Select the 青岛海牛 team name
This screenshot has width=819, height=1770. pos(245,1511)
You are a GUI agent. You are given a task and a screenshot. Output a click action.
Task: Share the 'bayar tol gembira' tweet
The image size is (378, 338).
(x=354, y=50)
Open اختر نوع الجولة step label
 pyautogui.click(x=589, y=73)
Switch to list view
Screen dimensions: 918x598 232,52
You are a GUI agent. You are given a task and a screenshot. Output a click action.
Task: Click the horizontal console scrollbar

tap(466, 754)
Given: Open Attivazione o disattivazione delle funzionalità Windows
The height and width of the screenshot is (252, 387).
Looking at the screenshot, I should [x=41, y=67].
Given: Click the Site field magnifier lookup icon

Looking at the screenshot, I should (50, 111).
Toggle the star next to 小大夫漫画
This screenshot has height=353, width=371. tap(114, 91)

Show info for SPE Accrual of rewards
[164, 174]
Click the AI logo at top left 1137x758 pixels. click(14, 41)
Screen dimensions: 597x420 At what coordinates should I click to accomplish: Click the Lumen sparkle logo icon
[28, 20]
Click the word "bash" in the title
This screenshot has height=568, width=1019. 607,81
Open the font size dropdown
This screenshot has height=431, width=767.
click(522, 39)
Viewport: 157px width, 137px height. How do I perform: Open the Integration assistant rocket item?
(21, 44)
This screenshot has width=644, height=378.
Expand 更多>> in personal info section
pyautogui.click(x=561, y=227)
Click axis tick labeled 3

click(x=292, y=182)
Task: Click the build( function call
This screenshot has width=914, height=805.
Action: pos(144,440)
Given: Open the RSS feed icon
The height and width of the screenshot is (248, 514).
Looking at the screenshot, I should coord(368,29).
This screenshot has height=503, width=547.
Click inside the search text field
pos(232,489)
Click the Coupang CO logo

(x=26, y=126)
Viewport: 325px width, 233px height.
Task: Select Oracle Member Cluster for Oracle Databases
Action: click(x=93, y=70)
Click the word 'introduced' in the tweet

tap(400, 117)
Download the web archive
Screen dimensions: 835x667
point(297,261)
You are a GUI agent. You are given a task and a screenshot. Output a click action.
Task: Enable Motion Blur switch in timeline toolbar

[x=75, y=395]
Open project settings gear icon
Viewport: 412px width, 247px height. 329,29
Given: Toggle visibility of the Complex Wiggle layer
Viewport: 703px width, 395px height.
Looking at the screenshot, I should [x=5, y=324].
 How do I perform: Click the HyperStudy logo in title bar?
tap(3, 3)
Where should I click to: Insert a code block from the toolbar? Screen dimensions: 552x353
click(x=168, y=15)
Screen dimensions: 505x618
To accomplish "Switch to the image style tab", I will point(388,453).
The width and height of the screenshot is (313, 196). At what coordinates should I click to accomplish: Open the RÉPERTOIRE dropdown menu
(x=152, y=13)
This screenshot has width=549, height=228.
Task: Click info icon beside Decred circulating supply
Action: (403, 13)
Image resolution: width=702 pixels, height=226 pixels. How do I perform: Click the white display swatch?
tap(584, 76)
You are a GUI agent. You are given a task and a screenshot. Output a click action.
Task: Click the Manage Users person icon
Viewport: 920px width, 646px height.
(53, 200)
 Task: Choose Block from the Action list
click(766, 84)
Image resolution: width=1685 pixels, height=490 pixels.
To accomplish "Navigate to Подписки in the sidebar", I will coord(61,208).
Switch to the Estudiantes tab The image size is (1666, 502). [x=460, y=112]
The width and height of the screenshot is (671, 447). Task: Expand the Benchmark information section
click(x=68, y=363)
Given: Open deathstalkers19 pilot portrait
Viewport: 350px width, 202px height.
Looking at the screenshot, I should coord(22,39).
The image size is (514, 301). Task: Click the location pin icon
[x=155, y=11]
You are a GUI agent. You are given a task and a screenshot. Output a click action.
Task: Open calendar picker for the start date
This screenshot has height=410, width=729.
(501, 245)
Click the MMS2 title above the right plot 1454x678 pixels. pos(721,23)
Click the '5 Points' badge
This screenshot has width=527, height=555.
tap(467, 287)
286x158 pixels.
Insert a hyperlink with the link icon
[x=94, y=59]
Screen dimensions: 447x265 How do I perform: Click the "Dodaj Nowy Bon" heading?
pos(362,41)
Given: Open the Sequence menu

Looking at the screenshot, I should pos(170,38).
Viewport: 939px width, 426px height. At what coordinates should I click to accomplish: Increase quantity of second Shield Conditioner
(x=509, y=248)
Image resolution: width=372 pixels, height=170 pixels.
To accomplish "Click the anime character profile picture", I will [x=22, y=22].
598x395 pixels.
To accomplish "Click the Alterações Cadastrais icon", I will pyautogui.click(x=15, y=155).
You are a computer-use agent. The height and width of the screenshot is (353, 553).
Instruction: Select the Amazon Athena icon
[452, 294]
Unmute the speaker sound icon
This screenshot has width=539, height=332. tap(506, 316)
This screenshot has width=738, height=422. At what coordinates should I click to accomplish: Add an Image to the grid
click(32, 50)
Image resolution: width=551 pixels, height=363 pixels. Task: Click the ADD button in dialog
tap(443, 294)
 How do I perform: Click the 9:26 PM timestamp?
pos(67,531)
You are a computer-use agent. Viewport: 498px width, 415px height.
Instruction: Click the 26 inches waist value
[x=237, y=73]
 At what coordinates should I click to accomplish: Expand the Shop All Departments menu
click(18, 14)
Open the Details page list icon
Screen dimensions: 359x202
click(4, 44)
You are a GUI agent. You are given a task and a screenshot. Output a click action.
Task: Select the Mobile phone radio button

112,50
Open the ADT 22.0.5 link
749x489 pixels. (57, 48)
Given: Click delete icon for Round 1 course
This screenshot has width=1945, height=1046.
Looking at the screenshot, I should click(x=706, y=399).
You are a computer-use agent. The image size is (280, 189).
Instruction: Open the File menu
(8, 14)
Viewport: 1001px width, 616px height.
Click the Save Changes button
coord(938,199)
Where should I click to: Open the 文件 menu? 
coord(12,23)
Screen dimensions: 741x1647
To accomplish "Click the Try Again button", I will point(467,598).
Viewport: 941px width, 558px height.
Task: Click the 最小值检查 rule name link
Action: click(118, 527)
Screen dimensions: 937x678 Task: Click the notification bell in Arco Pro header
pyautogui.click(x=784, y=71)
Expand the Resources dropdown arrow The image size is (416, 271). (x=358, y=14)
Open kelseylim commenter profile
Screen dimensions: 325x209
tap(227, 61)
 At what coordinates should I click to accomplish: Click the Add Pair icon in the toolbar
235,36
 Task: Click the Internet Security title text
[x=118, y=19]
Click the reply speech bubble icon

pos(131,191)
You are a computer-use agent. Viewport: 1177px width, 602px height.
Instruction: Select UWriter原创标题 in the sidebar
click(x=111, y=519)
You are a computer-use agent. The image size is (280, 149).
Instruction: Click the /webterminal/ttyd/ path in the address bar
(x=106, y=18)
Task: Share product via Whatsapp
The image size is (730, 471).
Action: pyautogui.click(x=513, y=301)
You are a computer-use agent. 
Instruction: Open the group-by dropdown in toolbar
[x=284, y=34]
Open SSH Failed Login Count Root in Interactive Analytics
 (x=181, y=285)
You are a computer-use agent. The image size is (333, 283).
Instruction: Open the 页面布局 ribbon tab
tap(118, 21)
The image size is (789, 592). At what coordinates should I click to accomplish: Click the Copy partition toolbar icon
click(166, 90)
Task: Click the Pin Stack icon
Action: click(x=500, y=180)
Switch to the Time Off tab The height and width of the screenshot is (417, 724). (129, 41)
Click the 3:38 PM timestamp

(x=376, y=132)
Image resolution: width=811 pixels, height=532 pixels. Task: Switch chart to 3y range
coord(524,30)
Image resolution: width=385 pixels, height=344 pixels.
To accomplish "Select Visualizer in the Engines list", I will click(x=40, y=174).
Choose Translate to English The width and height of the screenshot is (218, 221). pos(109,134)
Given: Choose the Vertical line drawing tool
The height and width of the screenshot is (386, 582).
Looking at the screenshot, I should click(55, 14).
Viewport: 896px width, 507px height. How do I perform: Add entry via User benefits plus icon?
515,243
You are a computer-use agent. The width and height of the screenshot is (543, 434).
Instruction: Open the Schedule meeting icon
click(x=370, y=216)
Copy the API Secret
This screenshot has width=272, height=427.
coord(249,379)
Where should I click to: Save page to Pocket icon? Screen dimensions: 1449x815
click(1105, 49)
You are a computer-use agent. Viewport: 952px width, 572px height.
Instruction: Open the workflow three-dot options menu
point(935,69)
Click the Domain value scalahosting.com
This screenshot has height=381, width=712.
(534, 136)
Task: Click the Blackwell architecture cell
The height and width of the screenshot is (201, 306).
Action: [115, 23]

## WHAT IS EXPECTED:
Restate word for word the lines in the material above from the one with "Image resolution: width=702" to the one with "Task: Click the Manage Users person icon"; both of those lines count, and nothing else does.

## TASK RESULT:
Image resolution: width=702 pixels, height=226 pixels. How do I perform: Click the white display swatch?
tap(584, 76)
You are a GUI agent. You are given a task and a screenshot. Output a click action.
Task: Click the Manage Users person icon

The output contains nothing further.